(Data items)

▼

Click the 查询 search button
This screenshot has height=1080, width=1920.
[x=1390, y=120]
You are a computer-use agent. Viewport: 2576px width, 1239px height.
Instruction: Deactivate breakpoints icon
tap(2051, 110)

▲

EXERCISE DETAILS
Your response must contain all of the records, copied exactly.

WRITTEN REPLY
Click the 查询 search button
This screenshot has height=1080, width=1920.
[x=1390, y=120]
You are a computer-use agent. Viewport: 2576px width, 1239px height.
Instruction: Deactivate breakpoints icon
tap(2051, 110)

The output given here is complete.